L’UNESCO se mobilise pour la liberté d’expression avant la tenue des élections au Libéria

Centre de veille des médias du LMC à Monrovia - © UNESCO

A l’approche des deuxièmes élections générales (présidentielle et législatives) après conflit au Libéria, le projet de renforcement de la liberté d’information dans les Etats du fleuve Mano, financé par le gouvernement danois et mis en œuvre par l’UNESCO, a pour ambition de promouvoir la liberté d’expression dans cette région troublée.

Une presse libre repose sur l’accès universel à l’information et la capacité des médias à travailler en toute indépendance. Au Libéria, en raison des difficultés logistiques et de l’absence d’une culture de la transparence bien ancrée, l’accès aux médias et à l’information est encore restreint et réservé presque exclusivement aux Libériens qui vivent dans la capitale, Monrovia, ou à proximité. De plus, les journalistes n’ont pas les infrastructures, les formations et les rémunérations nécessaires pour faire un journalisme de qualité, du fait de l’instabilité financière du secteur des médias libérien.

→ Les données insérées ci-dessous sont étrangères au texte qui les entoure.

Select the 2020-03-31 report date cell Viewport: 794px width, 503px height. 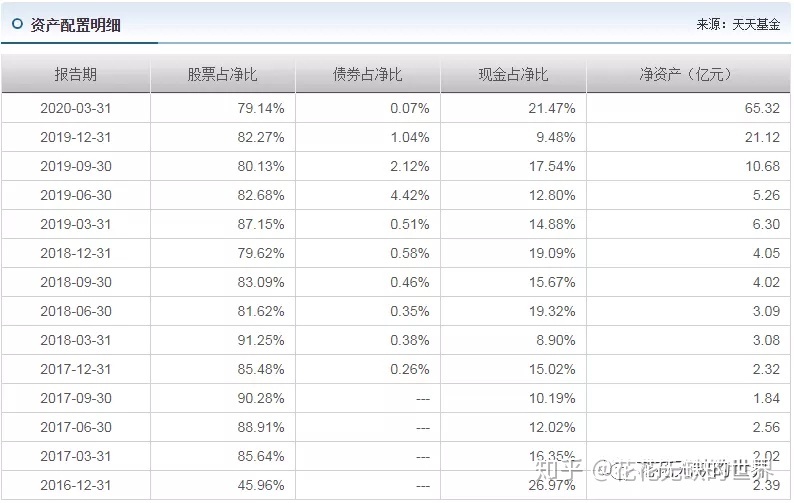coord(76,108)
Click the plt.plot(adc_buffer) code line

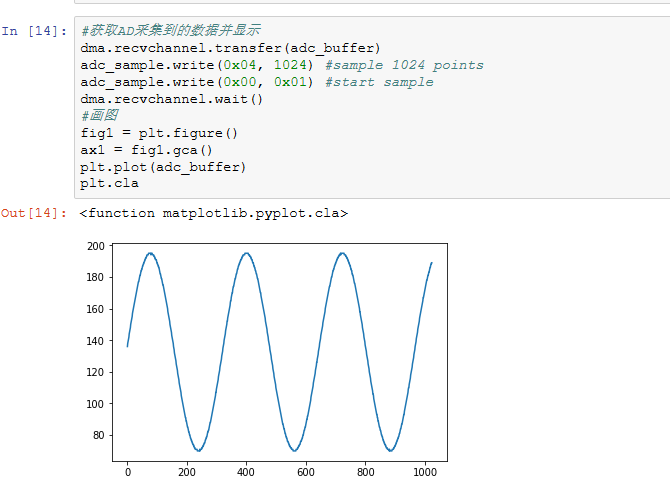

L’UNESCO s’attaque à ces problèmes en menant différentes actions en coopération avec trois organisations partenaires : le Centre des médias du Libéria (Liberia Media Centre – LMC), le Centre pour l’étude des médias et l’édification de la paix (Centre for Media Studies and Peace Building – CEMESP) et le Centre international des journalistes de Washington (International Center for Journalists – ICFJ), ainsi que Luisa Handem Piette, boursière du programme Knight International du ICFJ.

Le projet de renforcement de la liberté d’information dans les Etats du fleuve Mano associe des campagnes de plaidoyer et de sensibilisation destinées aux législateurs et aux journalistes, pour faire prendre conscience de l’importance de la liberté d’information. Les actions comprennent des ateliers de formation pour les journalistes sur le reportage électoral et politique impartial en situation de conflit et des plans d’encadrement de la gestion pour les organes des médias libériens. Comme l’explique Lawrence Randall, directeur du LMC : « le projet favorise aussi le développement d’un journalisme impartial en mettant à la disposition des journalistes du matériel pour faire des interviews et prendre des images, l’accès à Internet et une ligne gratuite pour l’échange d’informations sur les élections ». Enfin, ce projet permettra de garantir une veille de l’ensemble des médias au cours des élections d’octobre 2011, en mettant en place un système d’alerte précoce pour prévenir les conflits et la violence, et en faisant pression sur les patrons de presse et les rédacteurs en chef pour qu’ils veillent à la qualité de l’information diffusée.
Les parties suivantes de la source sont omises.